Maybe that's why Poizner went ballistic in response to an amiable e-mail sent by Whitman's political consultant Mike Murphy urging Poizner to drop out. "I hate the idea of us each spending $20 million beating on the other in (the) primary," Murphy wrote, reaching out to a Poizner loyalist. "And we can spend ($40 million-plus) tearing up Steve if we must; bad for him, bad for us and a crazy waste to tear up a guy with (a) great future."
Poizner's hysterical response? First he called a press conference, and then he called in the cops, asking the FBI and the U.S. Attorney's office to investigate Whitman for bribery and extortion. (I kid you not.)
Not since New York's Dede Scozzafava called the cops on a Weekly Standard reporter has a major political candidate demonstrated such a wafer-thin skin, not to mention a willingness to waste scarce law enforcement resources.
I'm not sure this is the kind of man we want protecting our national security, but Poizner disagrees.
Poizner likes to shake things up a little, creatively interpreting laws in his own political favor. And so he launched his own personal jihad against so-called "indirect investments in terrorism" -- which comes down to any insurance company that does business with any company that does business in Iran. I mean, it may sound conservative at first blush -- getting tough on terrorism -- but, actually, it's a profound abuse of government power.
The federal government already forbids direct investments in Iran and other state sponsors of terrorism. What Poizner is championing across the country is a new wave of elected state insurance regulators trying to appeal to the GOP base by playing national security experts, instead of paying attention to consumers' bottom lines. Already insurance commissioners in Florida and Pennsylvania are threatening to jump on Poizner's ill-conceived bandwagon.
What's wrong with using state insurance regulations to crack down on terrorism? Well, just about everything.

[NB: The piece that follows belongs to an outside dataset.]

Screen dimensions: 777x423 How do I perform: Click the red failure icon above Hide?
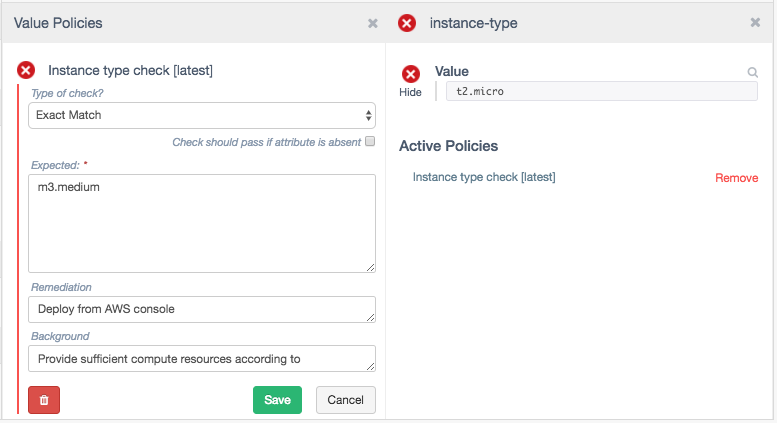pyautogui.click(x=411, y=74)
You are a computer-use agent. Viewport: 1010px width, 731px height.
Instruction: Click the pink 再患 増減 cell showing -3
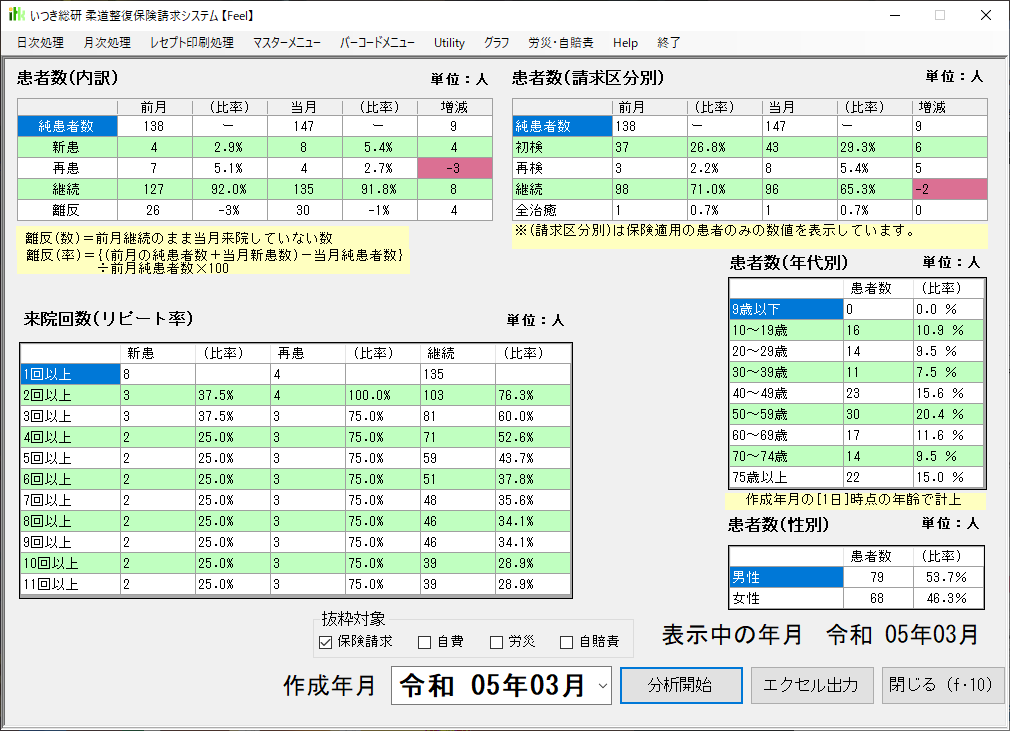455,168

In the first place, notice that phrase "indirect investments." It means the line is blurry and unclear -- perfect for the unscrupulous government official seeking to shake down a company. As Redcounty.com political consultant and blogger Matthew Cunningham put it, "I thought subpoenaing business executives and hauling them before (a) public hearing for a good flaying in front of TV cameras (was) what Democrats did?"
Then there's the potential for abuse of this idea in the hands of liberal Democrats. What will happen when the son of Jerry Brown or Nancy Pelosi occupies the post of California insurance commissioner, instead of Poizner? Will businesses that do business with the Catholic Church or the LDS church take a hit for cooperating with "discriminators"? Could Israel, itself, already the target of divestment campaigns in Europe, become the new South Africa in the minds of San Francisco liberals?
Real conservatives should stand for a key principle: for limited government and against crony capitalism. The purpose of an insurance commissioner and insurance regulations is to make sure that those of us who pay into insurance pools get our money. It is not to play Jack Bauer, freelance terrorism expert, to the cheers of the crowd.
Finally there's this basic economic fact: Politicizing investments will raise fees and lower returns to consumers, contributing to higher insurance premiums -- and that's wrong.
So Iran threatens to get the bomb, why should California consumers take a hit?